Arabic Charactersets

One of the major decisions you have to make before creating a database is which character-set you will use.

When choosing DB character-set, your selection should be meet 2 goals:

  1. Eliminate or minimize character-set conversion between Oracle clients and the Oracle server.
  2. Minimizing the size of the database (why use 2 bytes per Arabic character when you can use 1).

You have to choose between the 2 most popular Oracle Arabic character-sets: AR8MSWIN1256 or AR8ISO8859P6. There are also some cases where you have to use UTF8.

Here are the scenarios:

  • Use AR8MSWIN1256 if all or most of your clients are MS Windows.
  • Use AR8ISO8859P6 if all or most of your clients are UNIX.
  • Use UTF-8 if you are storing in your database Hindi numbers or you plan on storing other languages (French, Japanese, etc…) frequently in addition to Arabic & English. Keep in mind storing UTF8 Arabic characters requires 2 bytes per Arabic character while AR8MSWIN1256 or AR8ISO8859P6 uses 1 byte only.
  • If you’re storing more languages other Arabic & English infrequently, instead of using UTF8 you can still use AR8MSWIN1256 or AR8ISO8859P6 and make the field type that stores multiple languages nvarchar. “nvarchar” data type uses National character-set instead of character-set.

Note: You can create a database with AR8ISO8859P6 on MS Windows platform and vice versa you can create a database with AR8MSWIN1256 on UNIX platform. As a general rule, the database character-set doesn’t have to be supported by operating system where the database instance is created.

[Stored entries]
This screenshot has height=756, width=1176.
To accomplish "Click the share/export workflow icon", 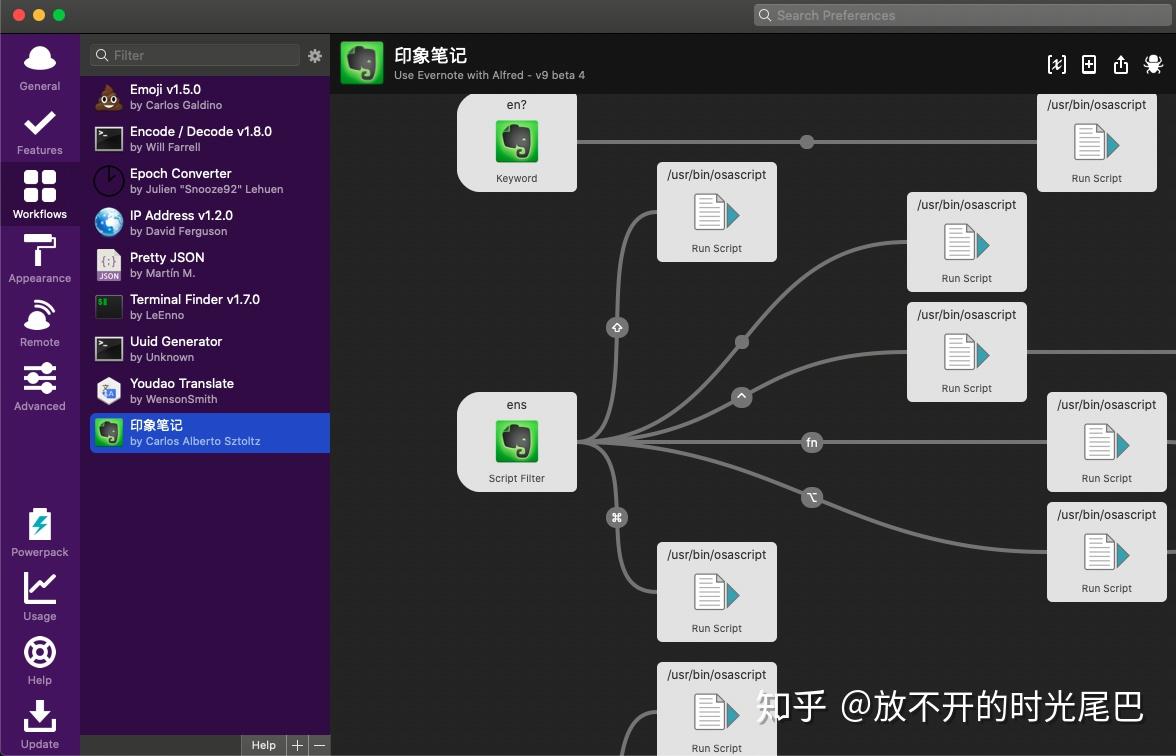I will point(1121,63).
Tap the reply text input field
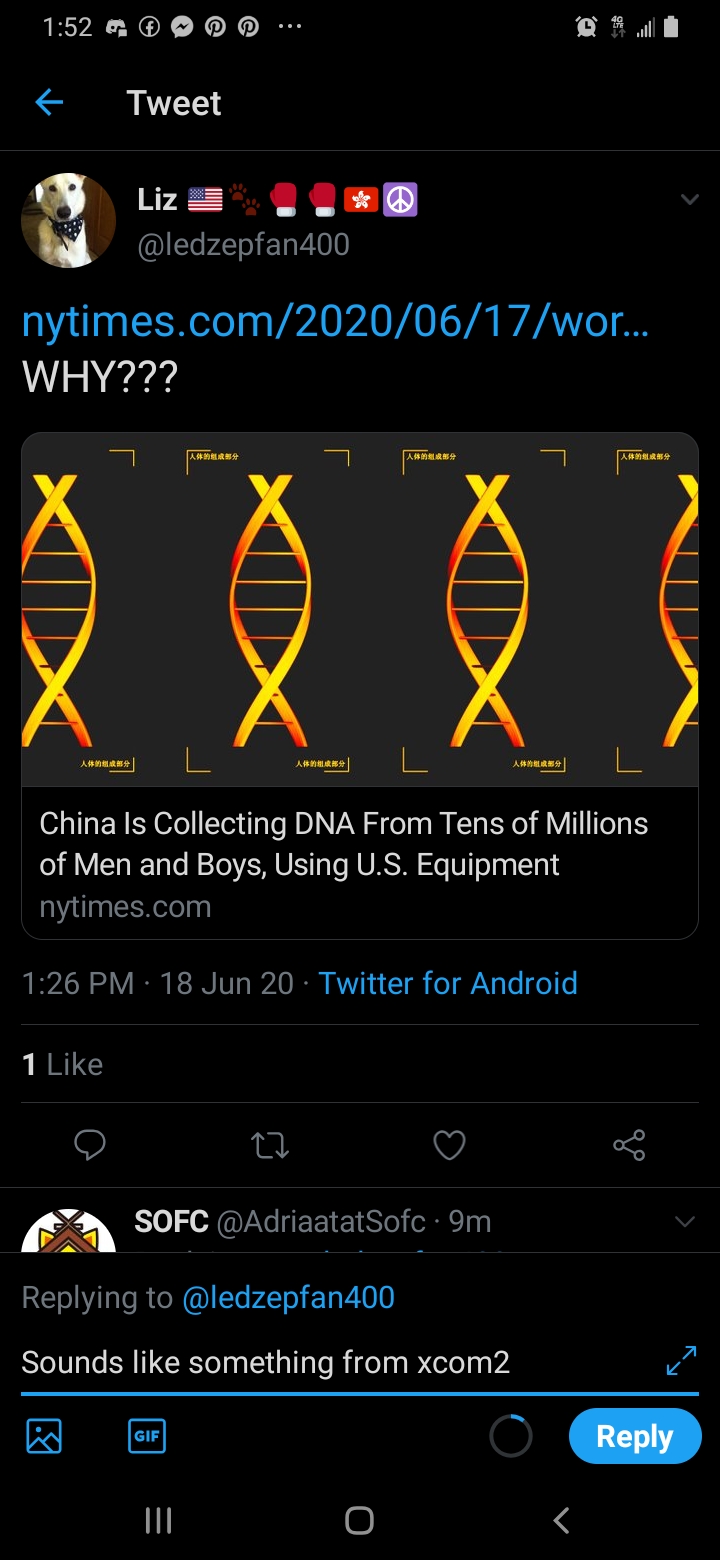This screenshot has width=720, height=1560. tap(330, 1362)
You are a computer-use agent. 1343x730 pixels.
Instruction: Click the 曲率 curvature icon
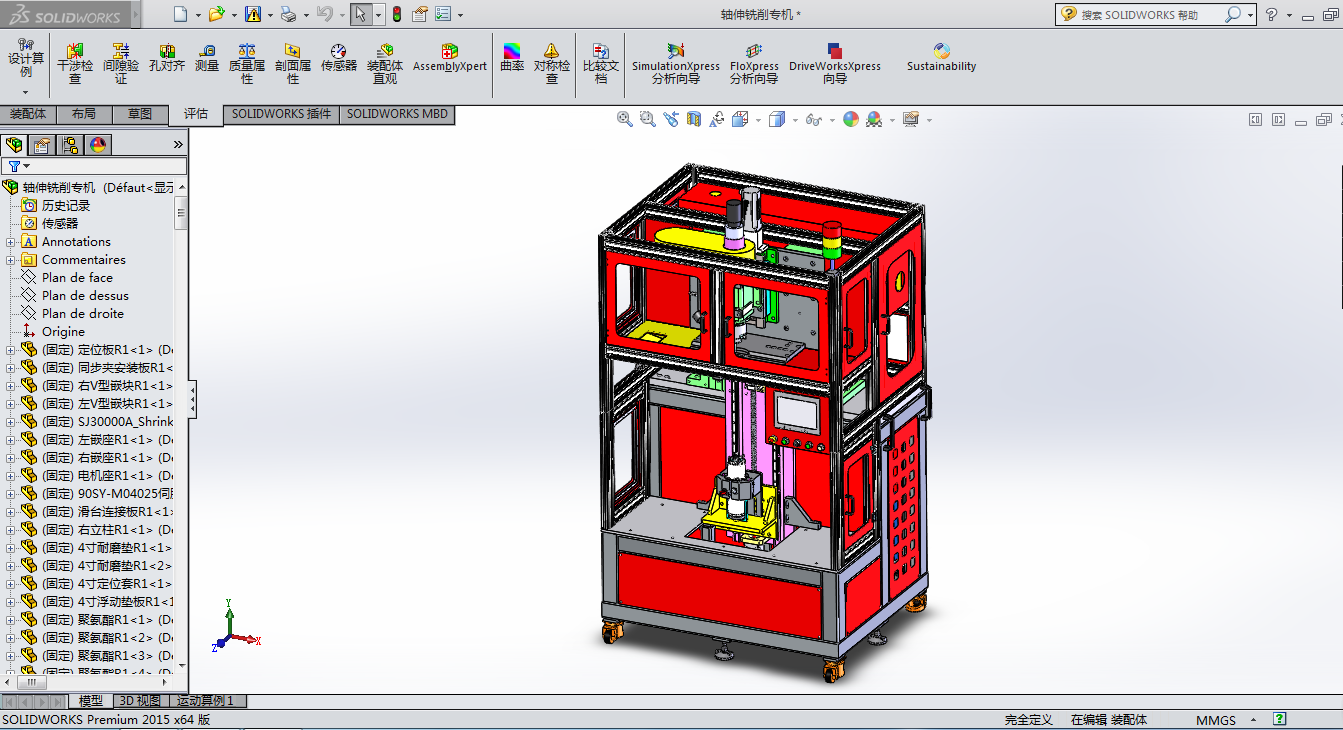(512, 58)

# Goals
• a. Answer these questions from the Arabic character-sets text:
(i) Which character-set should you use if all or most of your clients are UNIX?
(ii) How many bytes does UTF8 need to store one Arabic character?
(iii) What character-set does the "nvarchar" data type use?
• b. According to the Arabic character-sets text, why does picking AR8MSWIN1256 or AR8ISO8859P6 instead of UTF8 help keep the database smaller? Explain in one to three sentences.
• c. Can you echo the part of the Arabic character-sets text starting at "Arabic Charactersets" and ending at "the Oracle server."?

# Expected outputs
• a.
(i) AR8ISO8859P6
(ii) 2 bytes
(iii) The National character-set

• b. UTF8 stores each Arabic character in 2 bytes, while AR8MSWIN1256 and AR8ISO8859P6 use only 1 byte per Arabic character. Choosing one of those two therefore serves the goal of minimizing the size of the database.

• c.
Arabic Charactersets

One of the major decisions you have to make before creating a database is which character-set you will use.

When choosing DB character-set, your selection should be meet 2 goals:

  1. Eliminate or minimize character-set conversion between Oracle clients and the Oracle server.